Mark Woodworth is asking the high court to prevent Attorney General Chris Koster from putting Woodworth on trial for a third time. He is serving a life sentence in the fatal shooting of Cathy Robertson. Woodworth was 16 when the wife of his father's business partner was killed. Lyndel Robertson survived the attack.
In a 6-0 decision, the court ruled in early January that two former state prosecutors, including future Missouri congressman Kenny Hulshof, failed to share evidence that could have benefited Woodworth's defense. The ruling followed a similar conclusion by a Boone County judge who also recommended review by an independent prosecutor.
Woodworth's lawyer filed a motion Tuesday seeking that independent review or allowing the current Livingston County prosecutor to decide whether to file new charges. Hours later, Koster's office filed its own notice of its intent to retry Woodworth, who was first convicted in 1995. He was then briefly released on appeal but convicted by a second jury four years later.
At issue now is whether the state retains the legal authority to decide Woodworth's fate.
Hulshof was assigned to the case more than two decades ago after then-county prosecutor Doug Roberts said he didn't have solid evidence to charge Woodworth and asked to be removed from the case because of pressure from a judge and Lyndel Robertson to file charges. A series of letters outlining his concerns were among the potentially exculpatory documents the Supreme Court said were never shared with Woodworth.
Adam Warren, the current Livingston County prosecutor, did not immediately respond to an interview request Tuesday afternoon. He has previously suggested that the decision on whether to retry Woodworth belongs to the state, not his office.
But in several other recent Missouri court rulings that overturned convictions, local prosecutors — not the state — had the final say on whether to press ahead.
In February 2009, the Scott County prosecutor declined to file new charges after a Cole County judge ruled that Josh Kezer wrongly spent 17 years in prison in the 1992 death of a southeast Missouri nursing student. That decision came just one day after the ruling by Judge Richard Callahan, now a federal prosecutor in St. Louis.
Dale Helmig, a house painter who served 14 years in prison for his mother's slaying, waited nine months after his murder conviction was tossed in November 2010 before the Osage County prosecutor decided to not file new charges. Both he and Kezer were also prosecuted by Hulshof, who handled the cases as a special state prosecutor assigned to help overmatched, small-town colleagues. The Attorney General then was Jay Nixon, now Missouri's governor.
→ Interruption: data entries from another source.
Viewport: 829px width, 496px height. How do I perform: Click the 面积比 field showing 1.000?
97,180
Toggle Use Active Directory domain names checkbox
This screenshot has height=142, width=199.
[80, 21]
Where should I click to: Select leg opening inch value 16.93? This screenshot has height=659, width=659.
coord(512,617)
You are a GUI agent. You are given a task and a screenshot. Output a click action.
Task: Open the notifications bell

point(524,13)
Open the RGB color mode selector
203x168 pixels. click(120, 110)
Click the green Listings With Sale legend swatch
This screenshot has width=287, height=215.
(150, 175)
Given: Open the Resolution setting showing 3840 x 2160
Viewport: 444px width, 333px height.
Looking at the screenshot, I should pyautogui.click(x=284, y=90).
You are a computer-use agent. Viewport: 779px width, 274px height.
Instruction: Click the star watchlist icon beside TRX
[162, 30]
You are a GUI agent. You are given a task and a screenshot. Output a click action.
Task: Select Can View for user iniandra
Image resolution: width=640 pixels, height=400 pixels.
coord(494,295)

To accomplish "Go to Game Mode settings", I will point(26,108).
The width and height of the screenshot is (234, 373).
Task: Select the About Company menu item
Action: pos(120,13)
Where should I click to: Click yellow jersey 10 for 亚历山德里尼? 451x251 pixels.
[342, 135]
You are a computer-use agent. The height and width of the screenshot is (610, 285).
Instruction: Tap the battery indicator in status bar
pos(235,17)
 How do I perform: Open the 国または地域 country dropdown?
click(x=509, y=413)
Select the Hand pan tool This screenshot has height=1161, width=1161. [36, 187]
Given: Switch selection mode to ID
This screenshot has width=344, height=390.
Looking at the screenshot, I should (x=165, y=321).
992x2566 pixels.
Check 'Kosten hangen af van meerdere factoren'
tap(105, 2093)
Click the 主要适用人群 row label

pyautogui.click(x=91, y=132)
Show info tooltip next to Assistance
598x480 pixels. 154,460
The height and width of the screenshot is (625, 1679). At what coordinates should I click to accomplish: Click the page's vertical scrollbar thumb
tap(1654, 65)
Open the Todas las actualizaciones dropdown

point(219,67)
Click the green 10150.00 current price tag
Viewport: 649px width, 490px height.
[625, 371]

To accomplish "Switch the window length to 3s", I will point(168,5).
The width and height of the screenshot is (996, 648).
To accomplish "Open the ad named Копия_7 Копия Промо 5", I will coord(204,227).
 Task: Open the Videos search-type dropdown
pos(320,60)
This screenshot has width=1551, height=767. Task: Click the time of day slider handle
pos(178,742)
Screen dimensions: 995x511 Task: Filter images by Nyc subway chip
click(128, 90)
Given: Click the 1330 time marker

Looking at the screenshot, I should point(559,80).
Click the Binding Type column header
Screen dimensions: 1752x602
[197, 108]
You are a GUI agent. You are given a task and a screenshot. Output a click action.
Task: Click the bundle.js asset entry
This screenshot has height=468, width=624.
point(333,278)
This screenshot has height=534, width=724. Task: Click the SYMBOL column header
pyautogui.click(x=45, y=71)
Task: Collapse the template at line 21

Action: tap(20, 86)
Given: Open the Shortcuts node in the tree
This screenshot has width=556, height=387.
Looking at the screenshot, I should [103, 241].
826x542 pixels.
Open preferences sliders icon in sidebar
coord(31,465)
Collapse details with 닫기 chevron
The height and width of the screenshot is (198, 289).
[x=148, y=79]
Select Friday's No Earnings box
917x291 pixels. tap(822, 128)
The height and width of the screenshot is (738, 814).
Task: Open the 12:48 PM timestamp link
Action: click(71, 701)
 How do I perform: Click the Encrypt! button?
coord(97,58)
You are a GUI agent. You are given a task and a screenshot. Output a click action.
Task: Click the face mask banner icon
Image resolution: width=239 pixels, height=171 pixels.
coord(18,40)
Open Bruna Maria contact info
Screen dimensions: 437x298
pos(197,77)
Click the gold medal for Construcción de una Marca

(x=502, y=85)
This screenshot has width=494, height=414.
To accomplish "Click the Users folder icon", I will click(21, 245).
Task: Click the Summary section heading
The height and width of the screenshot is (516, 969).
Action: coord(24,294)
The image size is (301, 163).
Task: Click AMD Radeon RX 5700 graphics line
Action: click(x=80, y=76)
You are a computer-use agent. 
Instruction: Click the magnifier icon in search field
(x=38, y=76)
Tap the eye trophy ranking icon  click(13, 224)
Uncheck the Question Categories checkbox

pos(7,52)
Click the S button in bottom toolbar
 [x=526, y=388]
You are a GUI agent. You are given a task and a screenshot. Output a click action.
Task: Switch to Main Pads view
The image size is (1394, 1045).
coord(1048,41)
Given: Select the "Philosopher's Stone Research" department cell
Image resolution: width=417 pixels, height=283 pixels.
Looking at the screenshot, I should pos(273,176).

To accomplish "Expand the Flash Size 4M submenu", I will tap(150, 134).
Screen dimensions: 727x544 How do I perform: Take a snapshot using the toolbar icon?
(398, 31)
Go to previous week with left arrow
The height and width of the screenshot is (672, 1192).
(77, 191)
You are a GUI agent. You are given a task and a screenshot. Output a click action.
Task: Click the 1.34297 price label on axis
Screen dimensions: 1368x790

Koster's office did not respond to a request for comment Tuesday. After the high court's Jan. 8 ruling, Koster spokeswoman Nanci Gonder said the ruling was based on a procedural error rather than a determination of Woodworth's guilt.
"It is important to note the (Missouri Supreme Court) did not find the defendant innocent," she said. "The judge found that discovery errors occurred that call into question the reliability of the verdict. There is a significant difference between the two."
The ruling ordered Woodworth released within 60 days of when its decision is finalized, barring the decision to seek new charges. Woodworth's attorney is seeking his release on bond pending a decision on the latest legal motions.